結局、今年度の大豆、トウモロコシの植え付けにはジカンバ耐性遺伝子組み換えは承認が間に合わず、「莫大な投資」は回収できなくなっている。結局、危険ゆえに主力商品がスリランカで拒否され、エルサルバドルで拒否され、EUで拒否されたばかりか、農薬としての有効性も否定され、莫大な資金をかけて開発したその対策新商品が売れないという事態。

モンサントにとって悲劇なのはそればかりではない。アフリカで遺伝子組み換えを栽培している数少ない国の1つ、ブルキナファソが遺伝子組み換えをやめることを決めた。

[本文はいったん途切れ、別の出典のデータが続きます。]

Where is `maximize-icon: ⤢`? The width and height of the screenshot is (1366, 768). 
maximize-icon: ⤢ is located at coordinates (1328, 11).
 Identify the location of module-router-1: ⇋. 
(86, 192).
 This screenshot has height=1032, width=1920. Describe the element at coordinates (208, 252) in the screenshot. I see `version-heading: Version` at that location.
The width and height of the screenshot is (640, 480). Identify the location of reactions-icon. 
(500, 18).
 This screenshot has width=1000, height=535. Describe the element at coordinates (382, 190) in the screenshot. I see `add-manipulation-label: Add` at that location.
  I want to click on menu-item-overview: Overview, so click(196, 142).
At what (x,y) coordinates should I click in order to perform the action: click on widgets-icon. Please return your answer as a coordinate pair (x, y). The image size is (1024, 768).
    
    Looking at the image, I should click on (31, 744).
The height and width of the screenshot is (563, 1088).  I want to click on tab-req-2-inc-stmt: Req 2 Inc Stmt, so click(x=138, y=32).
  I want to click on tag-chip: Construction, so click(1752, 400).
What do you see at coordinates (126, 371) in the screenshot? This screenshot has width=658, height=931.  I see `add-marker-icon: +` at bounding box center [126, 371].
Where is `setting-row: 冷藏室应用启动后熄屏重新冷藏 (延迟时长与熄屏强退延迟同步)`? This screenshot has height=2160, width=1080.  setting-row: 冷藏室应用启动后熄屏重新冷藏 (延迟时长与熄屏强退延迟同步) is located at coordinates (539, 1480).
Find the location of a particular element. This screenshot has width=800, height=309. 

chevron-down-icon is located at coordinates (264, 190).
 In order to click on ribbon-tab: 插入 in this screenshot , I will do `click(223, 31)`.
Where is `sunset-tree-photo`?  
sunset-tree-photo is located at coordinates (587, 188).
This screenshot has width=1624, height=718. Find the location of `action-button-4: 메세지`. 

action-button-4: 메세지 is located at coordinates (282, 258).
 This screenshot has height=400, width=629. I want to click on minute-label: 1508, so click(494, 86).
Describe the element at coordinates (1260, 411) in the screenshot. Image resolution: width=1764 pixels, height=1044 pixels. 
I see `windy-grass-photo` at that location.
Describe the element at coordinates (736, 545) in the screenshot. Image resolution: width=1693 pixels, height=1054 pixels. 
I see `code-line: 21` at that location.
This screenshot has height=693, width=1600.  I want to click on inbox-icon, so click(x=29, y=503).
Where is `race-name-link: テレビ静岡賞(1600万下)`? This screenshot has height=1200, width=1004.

モンサントのBtコットンが質が低すぎて莫大な損害を受けたが、モンサントは対応せず、対応する技術がないとしてその耕作を順次やめることを決定、その損害に賠償を求めている。さらに、インド政府はモンサントのロイヤルティ(技術料)の引き下げを命じ、アルゼンチンの裁判所はロイヤルティの徴収を認めない決定を行った。

長いこと上がり続けていた株価は低迷、先行きが見えない。かなり思い切ったリストラ策を出すも、回復する見込みが見えない。こんな中でドイツのバイエルが買収提案。モンサントは拒否する体力がもうなく、あとは交渉次第になりそうだ。

しかし、もし買収が成立すれば世界の種子と農薬でさらに大きな独占力を持つ企業となる。TPPが成立すれば、今後、種子を農民がコントロールすることはますます難しくなる。

種子企業から買わざるをえない時代になっていく。その時、世界市場の3割近くを独占する巨大多国籍企業となって、農民や自然、消費者の大きな脅威であり続けることになってしまう。

こうした独占を許してはいけない。モンサント社は解体し、その莫大な生命への特許をパブリックドメイン、公共の財産とすべき。生命への特許を否定すればそれまでなのだけど。